I was taken aback this week. Four students have been diligently coming in for tutoring for the past few weeks, and I wanted to let their parents know how hard they've been working. Before school started I bought these pretty marble "stock" cards from the scrapbook section at Michael's. My idea was to make postcards out of them for quick notes to parents.
While 3 of the boys were in for a "retest", I got a card for each and drew a line down the middle "postcard" style and asked them one by one to address them to their parents. The first boy wrote the address first and then their names and left out the city, state and zip entirely. The second boy wrote the correct information but 90 degrees rotated. The 3rd boy did it perfectly. The next day when the 4th was in for tutoring, I asked him to address the postcard, and I prompted him with "name" first, then street address. Then he asked me if he had to put down the city and state. I asked him if he would have known what to do if I hadn't told him, and he said no.

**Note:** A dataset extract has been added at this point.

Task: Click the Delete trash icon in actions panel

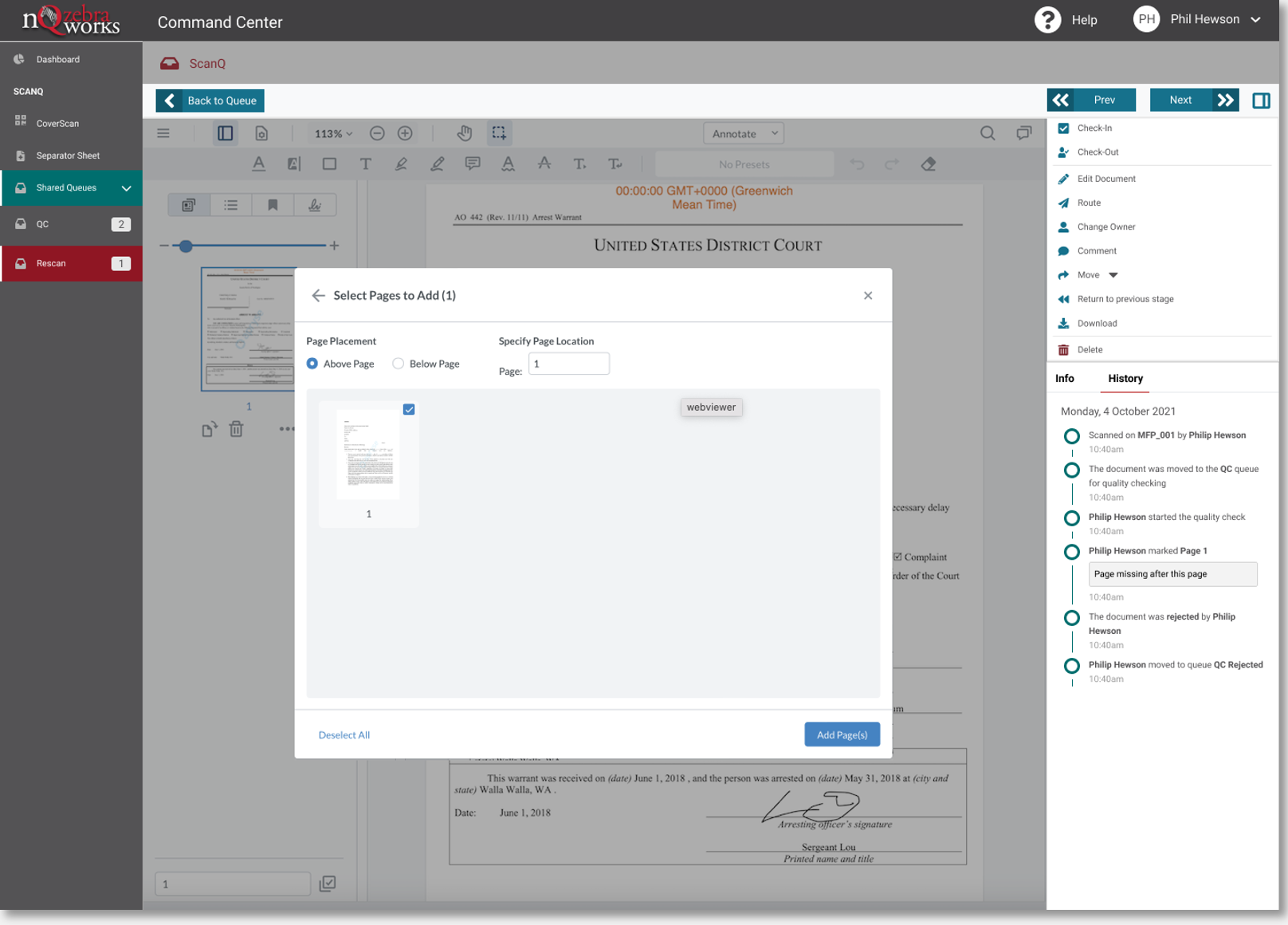Action: click(1063, 350)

Hmmmm, this was just a skill I thought everyone had, but I guess if you've never written a letter, then how would you know? I learned when I went away to summer camp as a kid. I do remember messing up in the following way, though, so I'll get off my letter-addressing-high-horse. At home my parents sent and received letters from relatives in other countries, so there was always "air mail" written somewhere on the front. So when I went to camp 3 hours away from home and wrote home, I also wrote "air mail".
Wow! That's sad. I'm surprised one of the students didn't try to address the postcard like: JasonSmith@123MainSt.Austin.Texas.com.
ReplyDeleteI hadn't thought about that. That would have been funny.